NASA / JPL-Caltech / R. Grief
Take a moment out of this hellish year and imagine a small star orbiting our sun. After the era, this Two stars colliding. Breaking the chaos and leaving behind a star and a cloud of dust and gas, A nebula, Spread throughout the universe. The cloud extends to a distance of about 13 light-years, enough to finish 10 solar systems to the end.
While such a fate does not await our Sun (although it is 2020, so …), that exact scenario would have happened a few thousand years ago on TYC 2597-735-1, a star that is more than 6,000 light-years from Earth. Away. Since the discovery of the star and its fascinating blue ring by NASA’s Galaxy Evolution Explorer Space Telescope in 2004, astronomers have been amazed at how it came to be.
“Whenever we think we’ve found this thing, it’ll say, ‘No, that’s not right,'” said Mark Seibert, an astrophysicist at the Carnegie Institution for Science and co-author of the new study, published in the journal Nature. Wednesday.
Using data from the telescope, also known as the Galex, and other ground- and space-based telescopes to study the so-called Blue Ring Nebula in more detail, a team of astronomers believe that the collision of stars has created a global eccentricity. .
The Galaxy was launched in 2003 and studied the universe in ultraviolet light, 10 years later, before giving up. He saw an ultraviolet ring around TYC 2597-735-1 in 2004. To help visualize the cloud, researchers can color it. The image below rounds out the UV light and debris displayed in blue, indicating visible light. The bright yellow ball in the center is TYC 2597-735-1.
Our view of the Earth’s blue ring nebula produces this stunning image, with UV light artificially blue and visible light pink. Astronomers believe they have worked out its fantastic 3D geometry.
NASA / JPL-Caltech / NASA / JPL-Caltech / M. Seibert (Carnegie Institution for Science) / K. Hodley (Caltech) / Galaxy Team
With the help of space-based telescopes such as Hawaii’s WM Cake Observatory, Palomar Observatory near San Diego and NASA’s retired Spicer, researchers began to establish some facts about the cloud. Observations of light and computer modeling in different wavelengths helped to tell the whole story and explain the origins of the Blue Ring.

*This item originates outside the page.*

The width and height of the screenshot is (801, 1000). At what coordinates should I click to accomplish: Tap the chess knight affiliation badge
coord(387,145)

It contains a star that goblins our Sun’s smallest star in a star merger. A sun-like star launched a balloon, pulling a large rising small star into its gravity. The two danced, bound by gravity, for many years and as the little star leaned closer, he began to control the parts of his larger dancing partner, making a gas disc and wrapping the pair. When the small star was finally used up, a ton of energy was cut off from the gaseous disk and pushed out into two cone-shaped clouds.

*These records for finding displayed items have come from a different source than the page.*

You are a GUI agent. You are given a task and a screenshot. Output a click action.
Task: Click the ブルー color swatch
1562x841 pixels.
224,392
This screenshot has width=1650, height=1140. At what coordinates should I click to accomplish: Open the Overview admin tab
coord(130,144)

Because the blue ring nebula faces the Earth directly, we see conical clouds in the sky as a magnificent ring. It’s like a kind of ice cream cone. If you hold the cone horizontally (bad idea), you can see there is a ring of ice cream on top (before it slips to the ground.) Ultraviolet light is given due to the heating of the hydrogen atom. In the cone
The animation at the top of the article highlights the 3D formation of the nebula in impressive detail by rotating around the cloud and giving us a better angle. (You may also see an optical illusion where it appears that the two cones are moving towards each other instead of revolving around the central star.)

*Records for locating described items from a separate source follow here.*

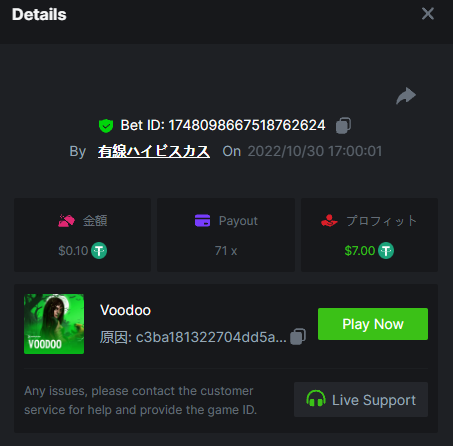The height and width of the screenshot is (446, 453).
Task: Click the headset icon in Live Support
Action: coord(316,399)
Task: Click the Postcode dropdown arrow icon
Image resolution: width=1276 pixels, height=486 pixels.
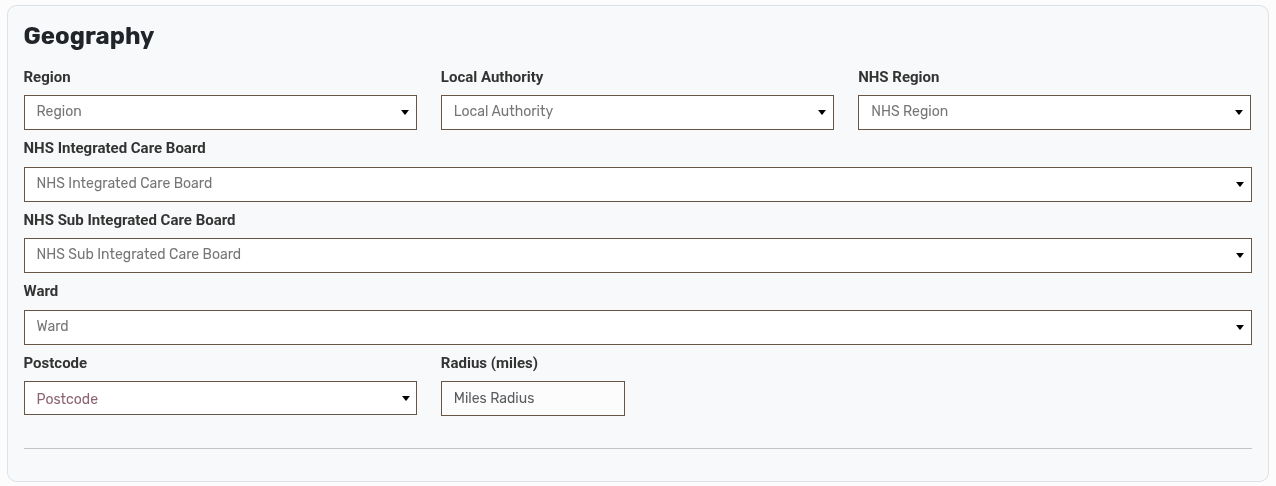Action: (405, 399)
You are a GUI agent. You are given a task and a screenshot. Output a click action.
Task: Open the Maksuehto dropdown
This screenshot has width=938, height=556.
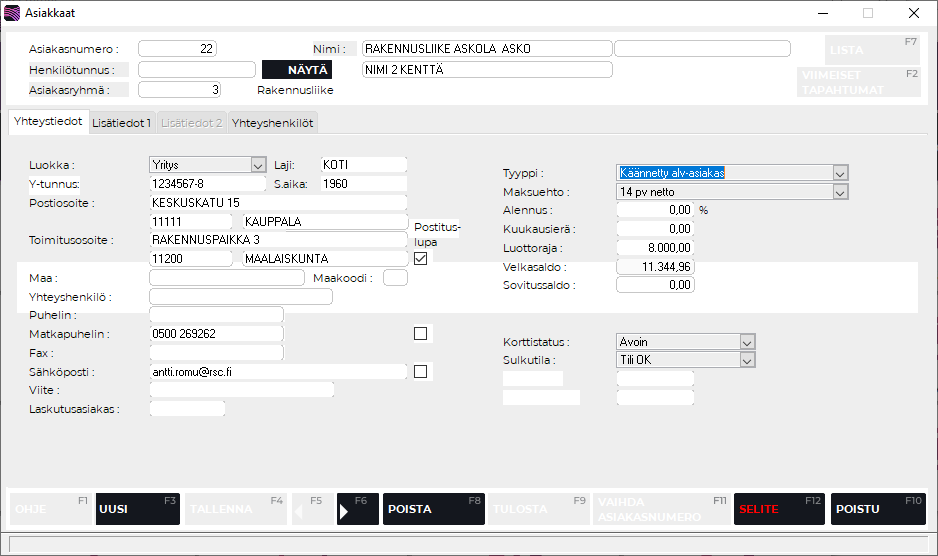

Astronomers are also excited because they have caught the merger process at the very right time. Don Neil, a Celtic research scientist and co-author of the paper, compares it to catching a child’s first step in Celtic’s publication. “If you blink, you can miss it,” he said. This is the first time researchers have been able to see a merger system that is not Vibrated with a very large amount of dust, obscuring the star in its center.
In a few thousand years, the blue ring nebula will fade, as it never did. Maybe we can say the same about 2020 in a few months.